The distribution of Ridgeless least squares interpolators
Qiyang Han, Xiaocong Xu
TL;DR
The paper delivers a comprehensive high-dimensional distributional theory for the Ridgeless interpolator in overparametrized linear models by linking it to a Ridge estimator in an associated Gaussian sequence model with effective noise and regularization solved through fixed-point equations. It establishes uniform distributional characterizations for all $\ell_q$-type risks, unveils the implicit regularization mechanism via the positive implicit regularization parameter $\tau_{\eta,\ast}$, and proves universality across Gaussian and non-Gaussian designs. The work further shows that cross-validation methods (GCV and $k$-fold CV) asymptotically optimize not only prediction risk but also estimation and in-sample risks, enabling debiased inference with short confidence intervals. The results are underpinned by mean-field arguments, CGMT-based proof strategies, and a rigorous treatment of fixed-point equations with both population and sample versions. Collectively, the findings provide a precise, distributional understanding of Ridgeless interpolation, illuminate cross-validation’s broader utility, and offer principled tools for inference in highly overparameterized regimes.
Abstract
The Ridgeless minimum $\ell_2$-norm interpolator in overparametrized linear regression has attracted considerable attention in recent years in both machine learning and statistics communities.
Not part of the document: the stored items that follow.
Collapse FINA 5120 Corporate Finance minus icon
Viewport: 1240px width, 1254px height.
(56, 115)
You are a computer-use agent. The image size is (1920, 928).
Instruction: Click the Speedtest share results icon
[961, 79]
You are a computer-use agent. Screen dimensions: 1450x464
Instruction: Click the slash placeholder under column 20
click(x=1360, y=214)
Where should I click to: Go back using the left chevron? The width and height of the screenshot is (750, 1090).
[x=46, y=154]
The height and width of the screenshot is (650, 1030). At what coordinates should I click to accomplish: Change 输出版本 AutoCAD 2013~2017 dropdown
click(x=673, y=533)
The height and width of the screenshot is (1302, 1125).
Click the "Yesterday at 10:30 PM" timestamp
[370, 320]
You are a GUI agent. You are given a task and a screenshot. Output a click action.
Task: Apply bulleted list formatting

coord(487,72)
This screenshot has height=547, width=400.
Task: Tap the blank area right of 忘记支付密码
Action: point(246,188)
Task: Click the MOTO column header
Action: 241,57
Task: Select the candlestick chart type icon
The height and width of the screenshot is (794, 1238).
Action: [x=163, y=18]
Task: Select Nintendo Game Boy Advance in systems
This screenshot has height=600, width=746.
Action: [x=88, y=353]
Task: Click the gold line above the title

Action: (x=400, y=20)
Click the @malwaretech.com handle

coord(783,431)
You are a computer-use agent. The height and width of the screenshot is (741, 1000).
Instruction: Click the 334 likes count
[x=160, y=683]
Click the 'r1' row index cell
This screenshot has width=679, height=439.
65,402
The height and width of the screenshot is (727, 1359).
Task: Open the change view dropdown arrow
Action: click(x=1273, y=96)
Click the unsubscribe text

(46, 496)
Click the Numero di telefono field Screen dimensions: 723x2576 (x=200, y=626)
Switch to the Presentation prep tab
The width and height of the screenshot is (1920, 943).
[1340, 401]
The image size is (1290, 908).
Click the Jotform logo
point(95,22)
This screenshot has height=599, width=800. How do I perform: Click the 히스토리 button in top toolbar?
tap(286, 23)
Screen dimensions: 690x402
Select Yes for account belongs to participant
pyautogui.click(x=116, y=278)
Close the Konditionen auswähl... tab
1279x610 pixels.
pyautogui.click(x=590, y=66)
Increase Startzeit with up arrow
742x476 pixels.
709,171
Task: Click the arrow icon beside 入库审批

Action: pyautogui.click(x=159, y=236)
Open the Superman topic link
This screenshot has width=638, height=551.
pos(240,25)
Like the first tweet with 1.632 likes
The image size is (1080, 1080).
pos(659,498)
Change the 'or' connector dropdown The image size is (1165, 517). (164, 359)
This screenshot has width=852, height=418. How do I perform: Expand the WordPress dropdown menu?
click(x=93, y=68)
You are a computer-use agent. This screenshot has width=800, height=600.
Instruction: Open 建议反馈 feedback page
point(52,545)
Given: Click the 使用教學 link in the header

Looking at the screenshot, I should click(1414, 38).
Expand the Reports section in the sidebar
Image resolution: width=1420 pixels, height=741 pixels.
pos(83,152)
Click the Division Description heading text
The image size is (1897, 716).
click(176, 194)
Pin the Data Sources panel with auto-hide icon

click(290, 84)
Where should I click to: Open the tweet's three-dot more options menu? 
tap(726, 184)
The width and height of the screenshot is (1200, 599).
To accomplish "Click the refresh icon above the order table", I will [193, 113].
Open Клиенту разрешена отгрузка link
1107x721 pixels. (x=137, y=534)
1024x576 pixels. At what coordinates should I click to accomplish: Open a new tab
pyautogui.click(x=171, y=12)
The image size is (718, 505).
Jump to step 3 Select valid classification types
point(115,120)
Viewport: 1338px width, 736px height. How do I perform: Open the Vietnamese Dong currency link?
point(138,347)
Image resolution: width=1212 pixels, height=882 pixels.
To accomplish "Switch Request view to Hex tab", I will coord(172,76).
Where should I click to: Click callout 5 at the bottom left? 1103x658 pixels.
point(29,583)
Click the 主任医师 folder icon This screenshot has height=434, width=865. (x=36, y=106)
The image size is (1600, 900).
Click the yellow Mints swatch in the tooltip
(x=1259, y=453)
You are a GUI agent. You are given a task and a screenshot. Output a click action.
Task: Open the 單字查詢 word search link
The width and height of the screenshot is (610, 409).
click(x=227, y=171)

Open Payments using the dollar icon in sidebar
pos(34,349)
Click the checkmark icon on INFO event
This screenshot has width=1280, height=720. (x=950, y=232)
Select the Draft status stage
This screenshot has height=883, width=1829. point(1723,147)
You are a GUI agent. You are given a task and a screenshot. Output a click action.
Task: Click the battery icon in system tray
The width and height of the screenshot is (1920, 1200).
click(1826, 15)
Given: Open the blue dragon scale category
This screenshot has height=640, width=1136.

While it seems to defy conventional wisdom that overfitting leads to poor prediction, recent theoretical research on its $\ell_2$-type risks reveals that its norm minimizing property induces an `implicit regularization' that helps prediction in spite of interpolation. This paper takes a further step that aims at understanding its precise stochastic behavior as a statistical estimator. Specifically, we characterize the distribution of the Ridgeless interpolator in high dimensions, in terms of a Ridge estimator in an associated Gaussian sequence model with positive regularization, which provides a precise quantification of the prescribed implicit regularization in the most general distributional sense. Our distributional characterizations hold for general non-Gaussian random designs and extend uniformly to positively regularized Ridge estimators. As a direct application, we obtain a complete characterization for a general class of weighted $\ell_q$ risks of the Ridge(less) estimators that are previously only known for $q=2$ by random matrix methods. These weighted $\ell_q$ risks not only include the standard prediction and estimation errors, but also include the non-standard covariate shift settings. Our uniform characterizations further reveal a surprising feature of the commonly used generalized and $k$-fold cross-validation schemes: tuning the estimated $\ell_2$ prediction risk by these methods alone lead to simultaneous optimal $\ell_2$ in-sample, prediction and estimation risks, as well as the optimal length of debiased confidence intervals.